**Task goal:**
Your answer should hold exactly the lines from the line containing "Where should I" through the end of the entries that follow.

═══ Extracted information

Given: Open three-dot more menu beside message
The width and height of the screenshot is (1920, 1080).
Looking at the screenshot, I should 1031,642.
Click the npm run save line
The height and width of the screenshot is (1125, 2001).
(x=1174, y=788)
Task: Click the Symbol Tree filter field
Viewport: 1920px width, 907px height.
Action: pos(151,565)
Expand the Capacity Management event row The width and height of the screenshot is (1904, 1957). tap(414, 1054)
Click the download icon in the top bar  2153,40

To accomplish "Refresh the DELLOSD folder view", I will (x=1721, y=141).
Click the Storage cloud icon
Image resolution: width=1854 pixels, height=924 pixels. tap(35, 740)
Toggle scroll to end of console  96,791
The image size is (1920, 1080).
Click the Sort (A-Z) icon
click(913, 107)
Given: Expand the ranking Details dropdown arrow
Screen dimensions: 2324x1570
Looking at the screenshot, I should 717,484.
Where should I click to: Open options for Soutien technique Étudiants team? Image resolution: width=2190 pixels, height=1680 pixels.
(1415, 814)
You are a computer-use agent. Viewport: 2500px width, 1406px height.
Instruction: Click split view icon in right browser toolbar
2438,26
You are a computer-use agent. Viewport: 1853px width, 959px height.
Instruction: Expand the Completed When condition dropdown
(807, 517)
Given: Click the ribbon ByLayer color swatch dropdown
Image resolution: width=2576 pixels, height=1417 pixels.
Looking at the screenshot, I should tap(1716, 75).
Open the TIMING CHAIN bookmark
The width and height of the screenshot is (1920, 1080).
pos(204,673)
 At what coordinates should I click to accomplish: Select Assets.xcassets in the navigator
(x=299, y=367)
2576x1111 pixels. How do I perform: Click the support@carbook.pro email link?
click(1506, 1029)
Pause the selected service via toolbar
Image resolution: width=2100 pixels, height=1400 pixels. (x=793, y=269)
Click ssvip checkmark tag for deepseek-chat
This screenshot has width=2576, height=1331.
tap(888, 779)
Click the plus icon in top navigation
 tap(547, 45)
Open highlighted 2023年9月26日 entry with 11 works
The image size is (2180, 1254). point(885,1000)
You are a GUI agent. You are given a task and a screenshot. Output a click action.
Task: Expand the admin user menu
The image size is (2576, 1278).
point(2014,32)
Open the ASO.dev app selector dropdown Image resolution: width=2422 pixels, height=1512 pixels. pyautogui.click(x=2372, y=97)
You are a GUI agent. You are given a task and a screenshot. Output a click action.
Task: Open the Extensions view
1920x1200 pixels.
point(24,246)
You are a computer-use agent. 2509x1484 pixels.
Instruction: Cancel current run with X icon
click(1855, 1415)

══════

**Written response:**
Where should I click to: Open options for Soutien technique Étudiants team? Image resolution: width=2190 pixels, height=1680 pixels.
(1415, 814)
You are a computer-use agent. Viewport: 2500px width, 1406px height.
Instruction: Click split view icon in right browser toolbar
2438,26
You are a computer-use agent. Viewport: 1853px width, 959px height.
Instruction: Expand the Completed When condition dropdown
(807, 517)
Given: Click the ribbon ByLayer color swatch dropdown
Image resolution: width=2576 pixels, height=1417 pixels.
Looking at the screenshot, I should tap(1716, 75).
Open the TIMING CHAIN bookmark
The width and height of the screenshot is (1920, 1080).
pos(204,673)
 At what coordinates should I click to accomplish: Select Assets.xcassets in the navigator
(x=299, y=367)
2576x1111 pixels. How do I perform: Click the support@carbook.pro email link?
click(1506, 1029)
Pause the selected service via toolbar
Image resolution: width=2100 pixels, height=1400 pixels. (x=793, y=269)
Click ssvip checkmark tag for deepseek-chat
This screenshot has width=2576, height=1331.
tap(888, 779)
Click the plus icon in top navigation
 tap(547, 45)
Open highlighted 2023年9月26日 entry with 11 works
The image size is (2180, 1254). point(885,1000)
You are a GUI agent. You are given a task and a screenshot. Output a click action.
Task: Expand the admin user menu
The image size is (2576, 1278).
point(2014,32)
Open the ASO.dev app selector dropdown Image resolution: width=2422 pixels, height=1512 pixels. pyautogui.click(x=2372, y=97)
You are a GUI agent. You are given a task and a screenshot. Output a click action.
Task: Open the Extensions view
1920x1200 pixels.
point(24,246)
You are a computer-use agent. 2509x1484 pixels.
Instruction: Cancel current run with X icon
click(1855, 1415)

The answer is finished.